Five centuries of European-world-domination were coming to an end. Decolonization, however, coincided with, and was caught up in, a Cold War that was turning hot, but mostly in various former colonies. The East-West conflict shaped and distorted North-South relations, afflicting new nations as they wrestled with their independent identity. As ever, the poorest people in the world were caught in forces beyond their comprehension and control. Adding to the confusion: America, beacon of hope, marshalled troops in its own streets amid racial conflict and regularly took the side of ex European colonialists against proliferating independence movements.
Ideological conflict shaped American politics, too. Charges of being “too soft” on Communism provoked the opposite extreme, including the ramping up of a superpower proxy war. In August 1964, US warships in Tonkin Gulf off the South China Sea took part in an incident disputed ever after, but at the time, generated a sudden surge of support to expand the war in Vietnam.
Congo, too, at the same moment, became a flashpoint.
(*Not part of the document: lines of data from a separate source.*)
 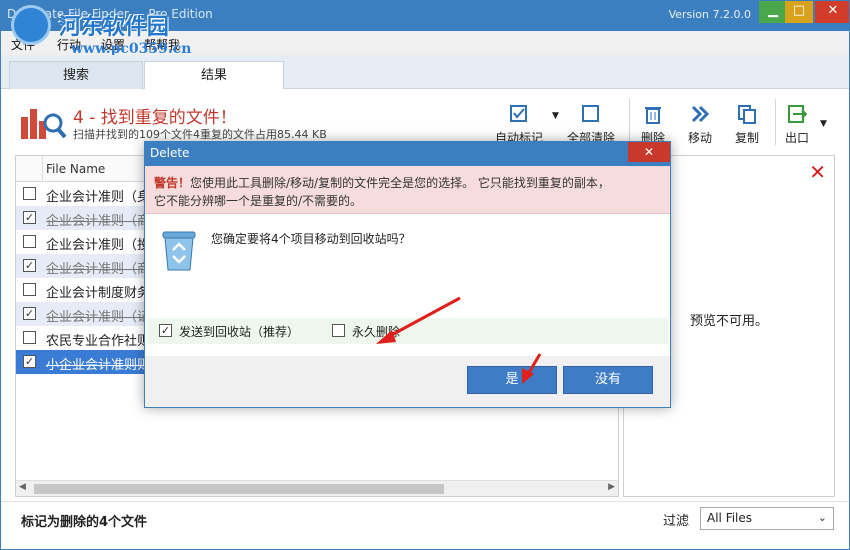 What do you see at coordinates (408, 154) in the screenshot?
I see `dialog-title-bar: Delete ✕` at bounding box center [408, 154].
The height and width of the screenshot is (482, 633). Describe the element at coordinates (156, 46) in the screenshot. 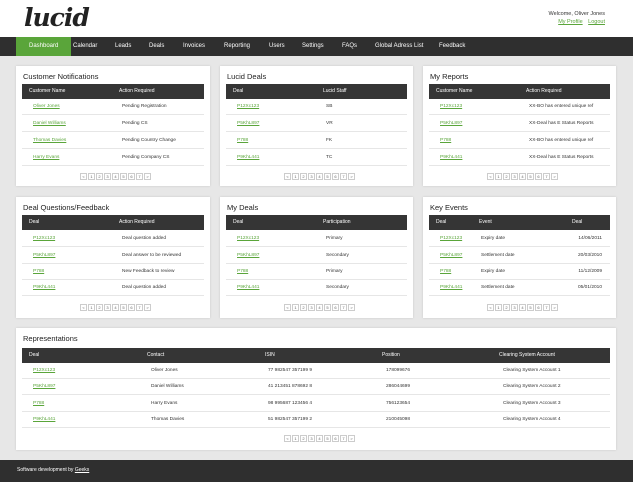

I see `nav-item-deals: Deals` at that location.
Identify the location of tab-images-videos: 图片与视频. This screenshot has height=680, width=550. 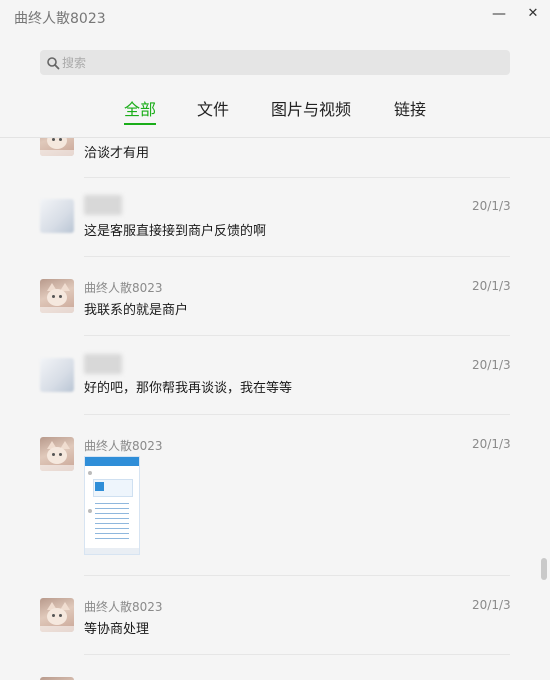
(311, 112).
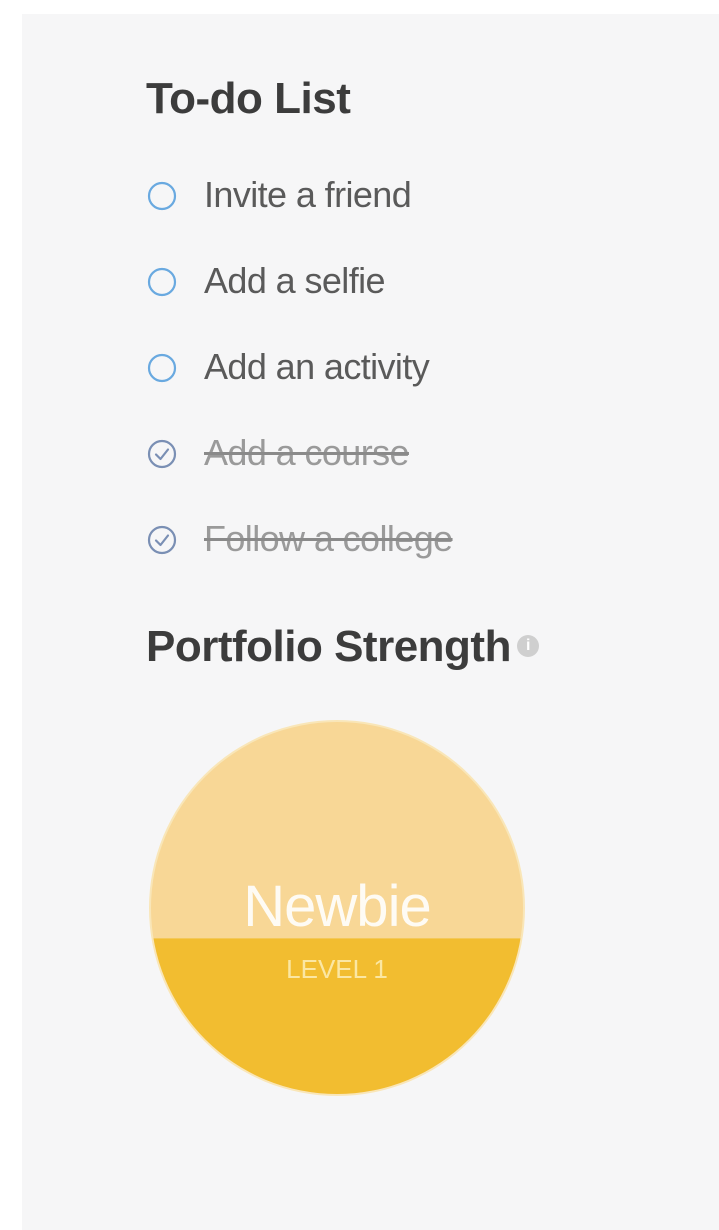 This screenshot has height=1230, width=719. What do you see at coordinates (337, 969) in the screenshot?
I see `badge-level-number: LEVEL 1` at bounding box center [337, 969].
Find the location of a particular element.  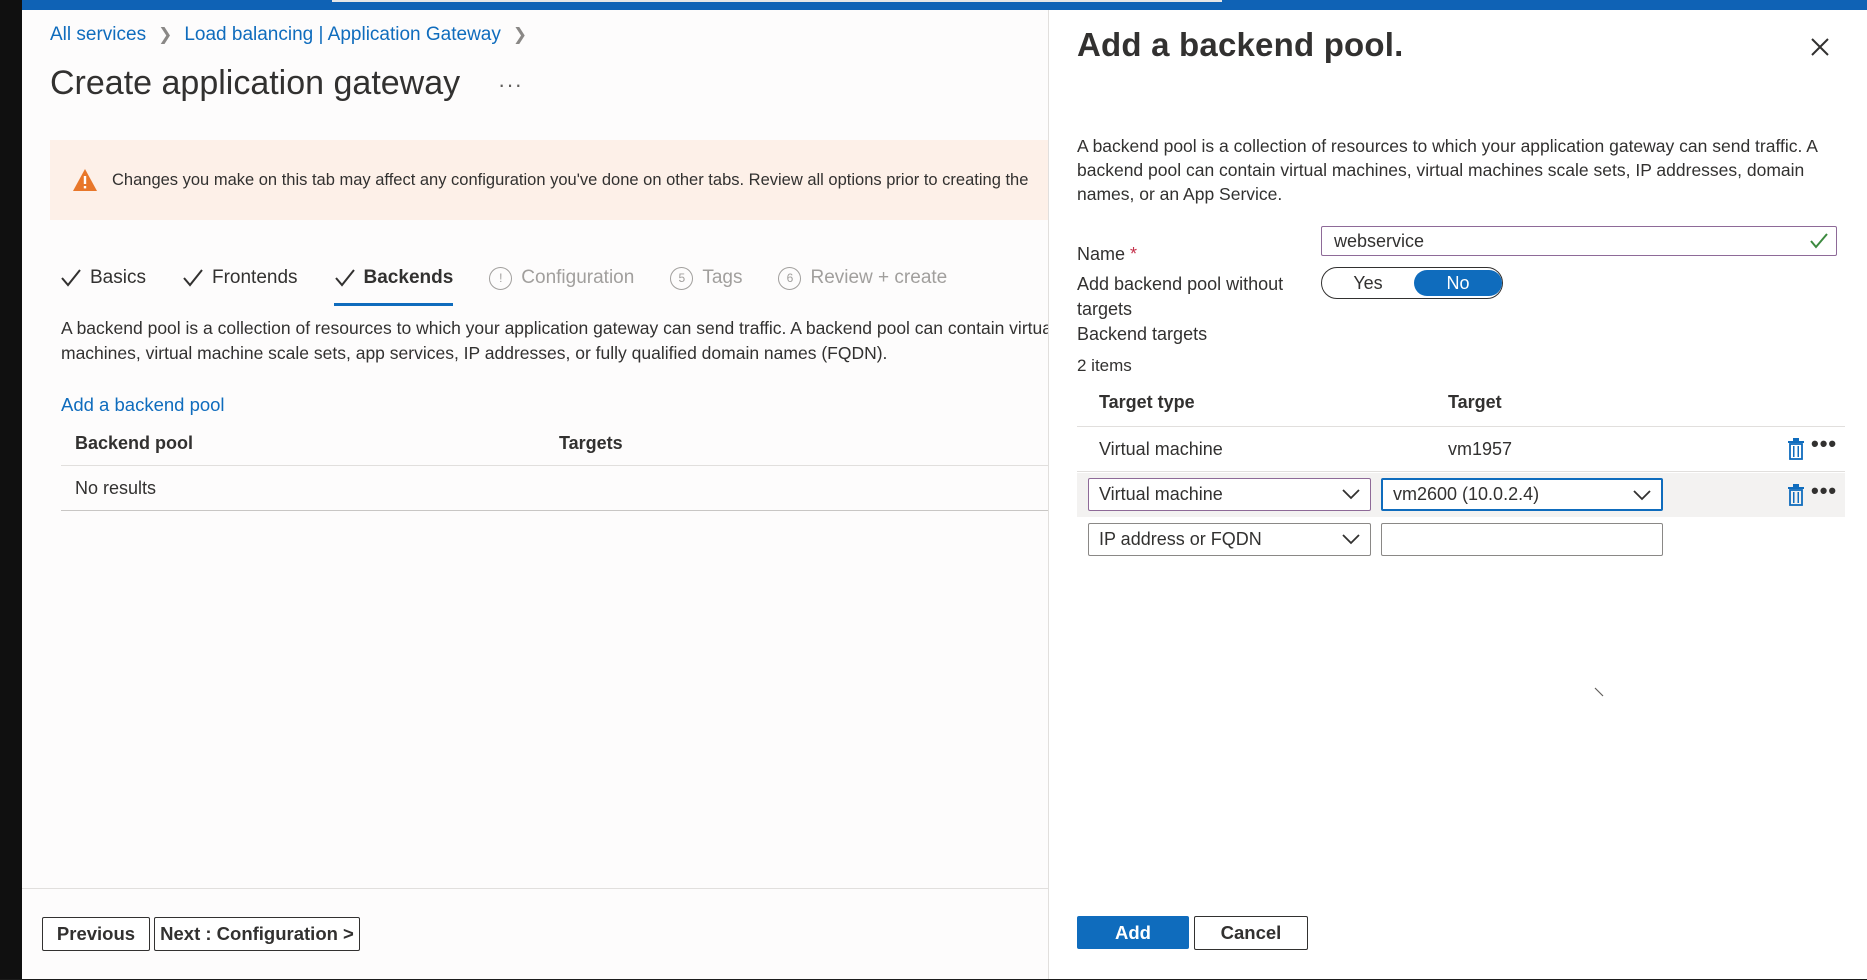

column-header-target-type: Target type is located at coordinates (1147, 402).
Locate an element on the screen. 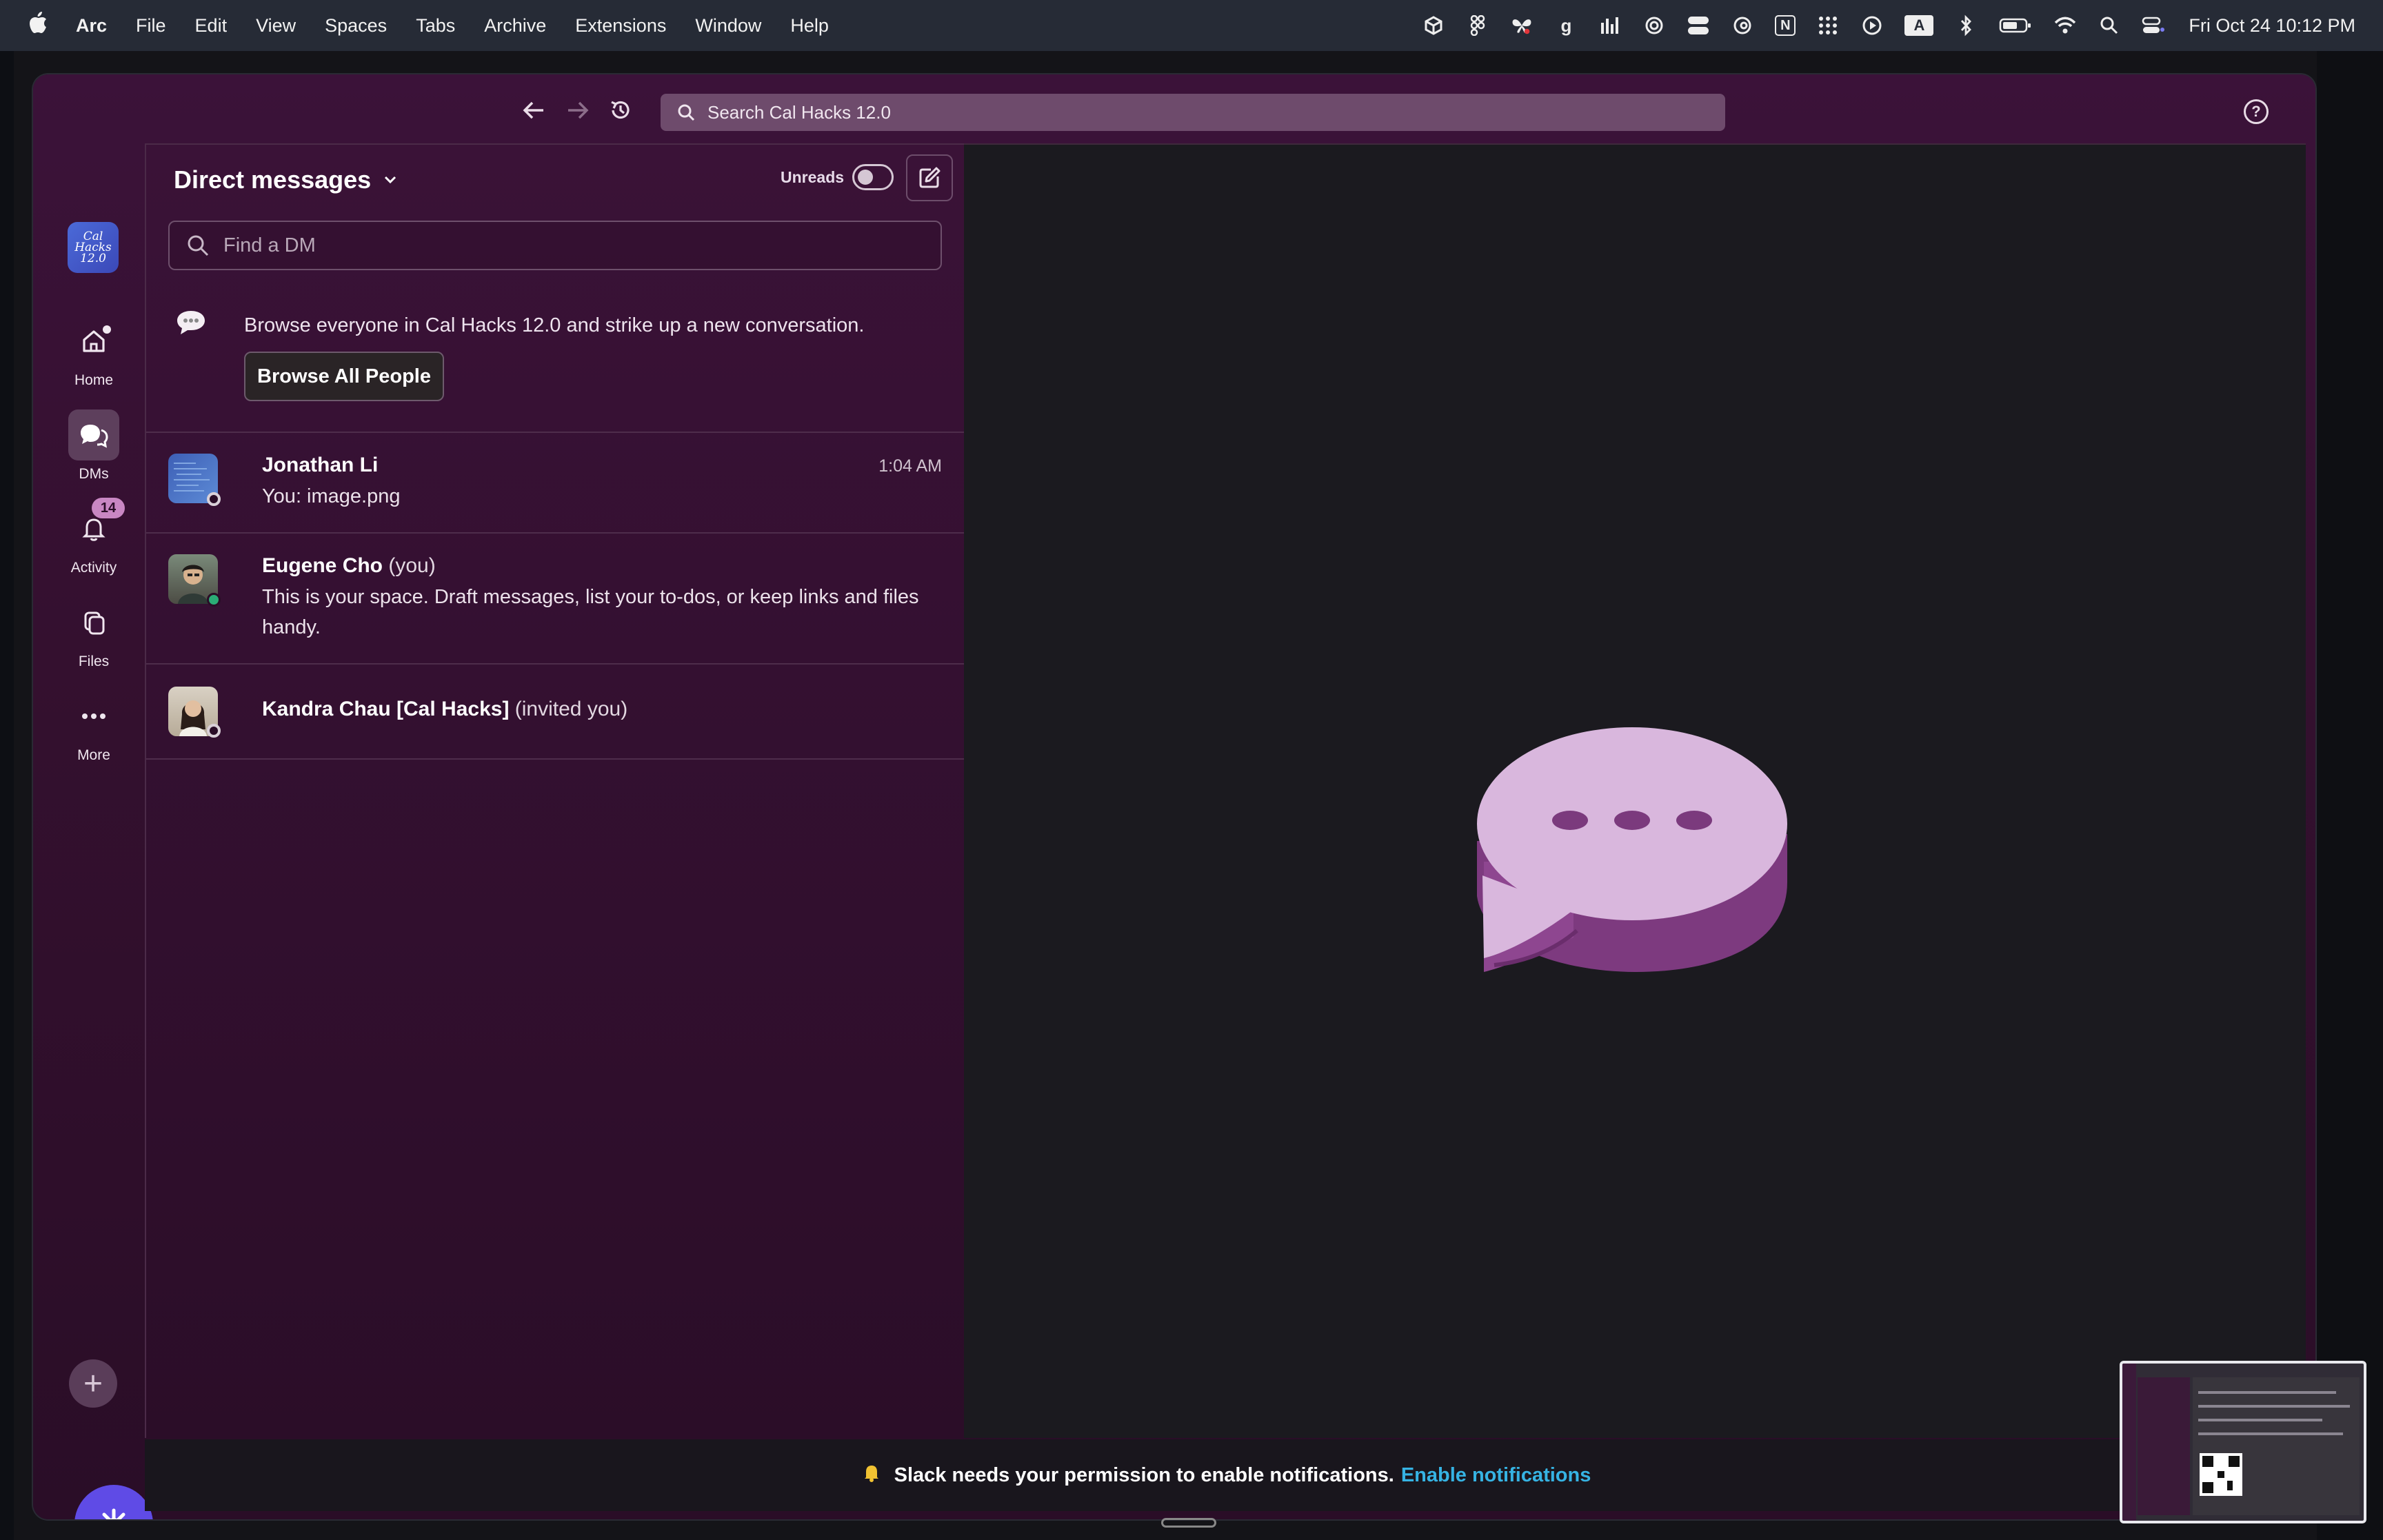  grid-icon is located at coordinates (1828, 26).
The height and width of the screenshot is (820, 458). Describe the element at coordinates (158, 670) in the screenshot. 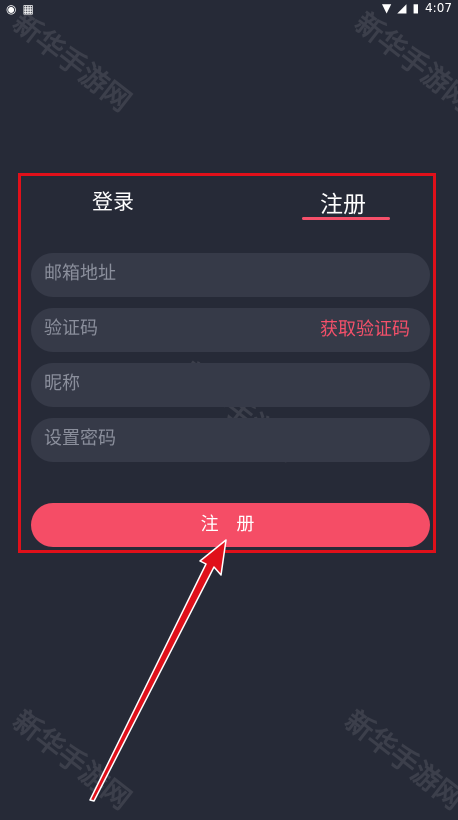

I see `annotation-arrow-icon` at that location.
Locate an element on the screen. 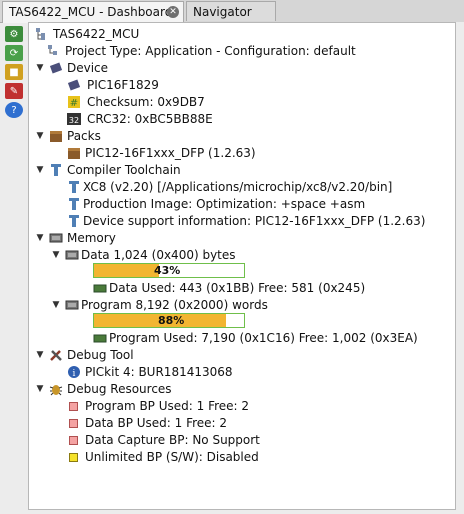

High hopes for independence shattered upon the abrupt departure of the colonial power and outsiders’ continued manipulation of subsequent internal chaos, including efforts to secure the mineral-rich Katanga province.
Patrice Lumumba, Congo’s first prime minister, stumbled between powers and power-grabs. He was overthrown, imprisoned, and murdered. His followers went mad with defeated hopes and hatred for anyone that could be blamed. With few weapons besides a magical belief in their invulnerability, they swept the nation in a “Simba Rebellion” (after the Swahili word for “lion”).
As the US began airstrikes in Vietnam, Congolese troops battled rebels for Stanleyville. Missionaries, claiming a place beside the people, inevitably got caught in the conflicts.